How we’re covering Election 2023
We’re focusing on the issues that matter to young voters. Here’s why.
Lafayette is losing young voters. Our goal this election season is to get them involved.
Young voters often tune out because they get the vibe that our leaders aren’t listening. The Current is committed to election coverage that puts these voters front and center.
How? By letting young voters set the agenda. Our election coverage…
- Listens first to the issues impacting young voters
- Elevates those issues through in-depth reporting
- Advocates that candidates address those issues
- Equips young voters to advocate for themselves
You can read more about the issues top of mind for young voters here.
This is a big election. And we’re a small news organization. We believe we have the greatest impact when we focus on our own backyard.
Our coverage prioritizes races that directly impact and/or originate in the city of Lafayette.
- City Council
- Parish Council
Who is a “young” voter?
Good question! In general, we’re thinking of people whom policy experts often call “young talent.” You might be in college, getting started in the workforce or reaching a point in your life where you’re making decisions about where to put down roots. It’s not a strict definition. When in doubt, count yourself in.
How are you listening to young voters?
Since late last year, we’ve deployed online surveys, held events and solicited feedback from young voters. In all, we’ve collected responses from around 450 people and counting. That input helped us identify housing, quality of life and opportunity and flooding as topics we need to cover during the election. We will continue publishing surveys and hosting events this fall.
You’re not talking to every young voter. How can you say these priorities represent everyone?
Fair point! This isn’t a scientific survey. We’re relaying what we’ve heard from people we’ve been able to reach, and we’re working to reach more. So, yes, there are blindspots, and it’s important to keep those in mind when evaluating our coverage. If you don’t feel like your voice is represented here, let us know.
How is your election coverage different?
We’re going to focus on the issues, not the races. You can expect coverage that explains how Lafayette Consolidated Government impacts what young voters tell us they’re concerned about. Those issues will also guide the kinds of questions we do ask on the campaign trail.
How are you advocating for issues? Aren’t journalists not supposed to advocate?
We’re not advocating policy positions.
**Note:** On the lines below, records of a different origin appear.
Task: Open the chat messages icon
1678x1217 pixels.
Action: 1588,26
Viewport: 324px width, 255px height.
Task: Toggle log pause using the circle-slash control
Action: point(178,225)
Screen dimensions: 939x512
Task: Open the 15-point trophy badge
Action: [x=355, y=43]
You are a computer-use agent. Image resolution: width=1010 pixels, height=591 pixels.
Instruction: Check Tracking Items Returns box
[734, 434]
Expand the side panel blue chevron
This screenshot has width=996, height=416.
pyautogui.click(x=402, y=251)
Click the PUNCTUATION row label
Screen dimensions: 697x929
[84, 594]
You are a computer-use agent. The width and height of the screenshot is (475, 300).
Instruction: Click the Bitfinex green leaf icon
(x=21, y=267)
Instead, we’re advocating that these issues — housing, quality of life and opportunity, flooding — should be top of mind for candidates if they want to address what matters to young voters. Representing the interests of our readers and our community is an important role for the press in a democracy.
What do you mean by “equipping” young voters to advocate for themselves?
Our election coverage connects the dots between issues identified by young voters and the offices on the ballot. For example, we want young voters to understand how local government impacts housing policy so they can ask informed questions and hold their leaders accountable on the campaign trail and when they’re in office. We’re telling voters where the levers are, not how to pull them.
Which races are you going to cover?
We’re focused on the races related to Lafayette Consolidated Government: City Council, Parish Council and Mayor-President.
Why are you focusing on the city of Lafayette?
We’re a small team and we know the city of Lafayette best. Drawing a boundary around the city helps us draw a line between what we can cover and what we can’t.
Are you not going to cover other races?
We won’t have detailed coverage of the races for governor, Legislature, Lafayette Parish School Board or parish assessor. Our Election Guide includes a list of what’s on the ballot and who’s running.